Since mercury compounds in vaccines have been definitively ruled out as a cause of autism, some anti-vaccine activists propose aluminium salts as the cause of ASD. This is based in part on the erroneous popular belief that aluminium causes Alzheimer disease. There is no good scientific evidence that aluminium salts are linked to autism, but anti-vaccination activists commonly cite a number of papers which claim that there is in fact a link. These are mainly published in predatory open access journals, where peer-review is virtually non-existent. One, in the mainstream Journal of Inorganic Biochemistry, was subsequently retracted. Work conducted by Christopher Shaw, Christopher Exley and Lucija Tomljenovic has been funded by the anti-vaccination Dwoskin Family Foundation. The work published by Shaw et al. has been discredited by the World Health Organization.

Celebrity involvement

Some celebrities have spoken out on their views that autism is related to vaccination, including: Jenny McCarthy, Kristin Cavallari, Toni Braxton, Robert De Niro, Jim Carrey, Bill Maher, and Robert F. Kennedy, Jr. Kennedy in particular published the book Thimerosal: Let the Science Speak: The Evidence Supporting the Immediate Removal of Mercury--A Known Neurotoxin--From Vaccines.

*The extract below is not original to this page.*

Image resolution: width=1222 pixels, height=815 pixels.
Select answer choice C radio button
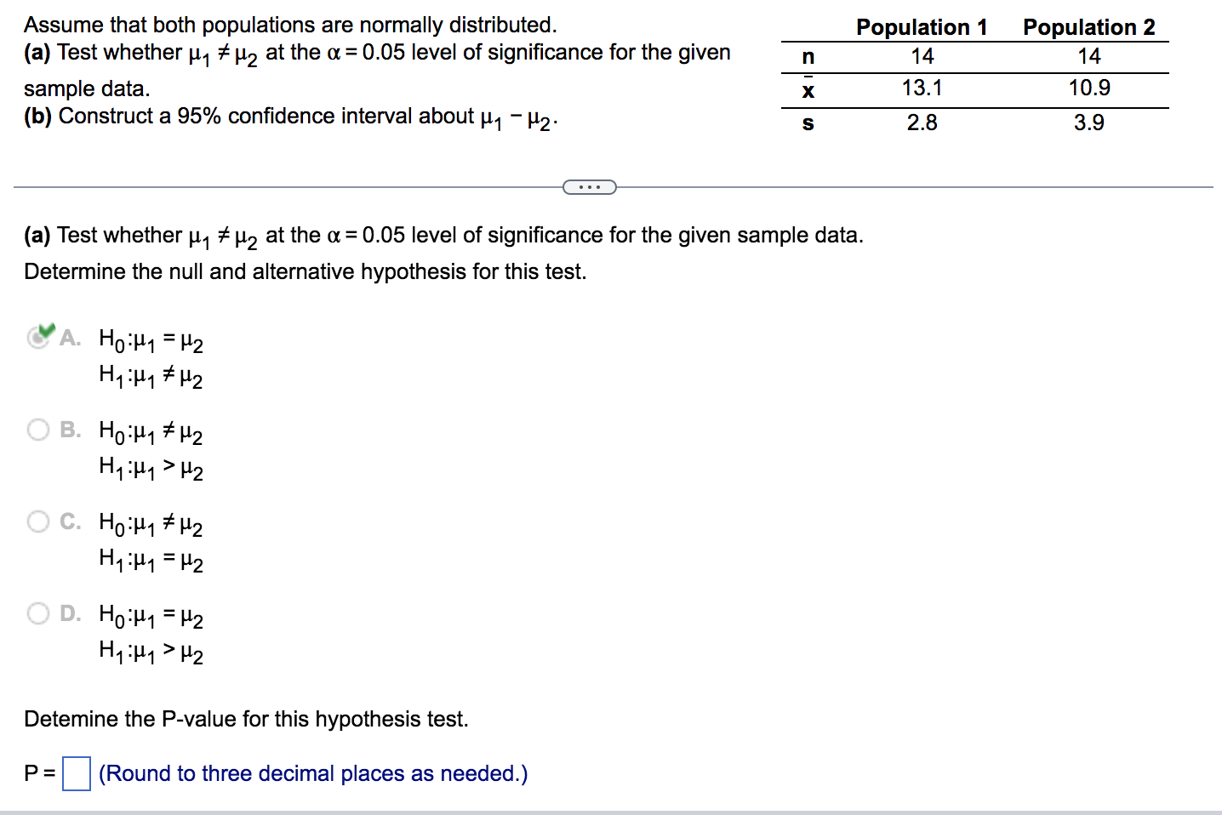(x=37, y=521)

McCarthy, one of the most outspoken celebrities on the topic, has said her son Evan's autism diagnosis was a result of the MMR vaccine, despite the comprehensive evidence to the contrary. She authored Louder than Words: A Mother's Journey in Healing Autism and co-authored Healing and Preventing Autism. She also founded an organization called Generation Rescue, which provides resources for families affected by autism.
In a September 2015 CNN Presidential debate, Donald Trump claimed to know of a 2-year-old who recently got a combined vaccine, developed a fever, and is now on the autism spectrum.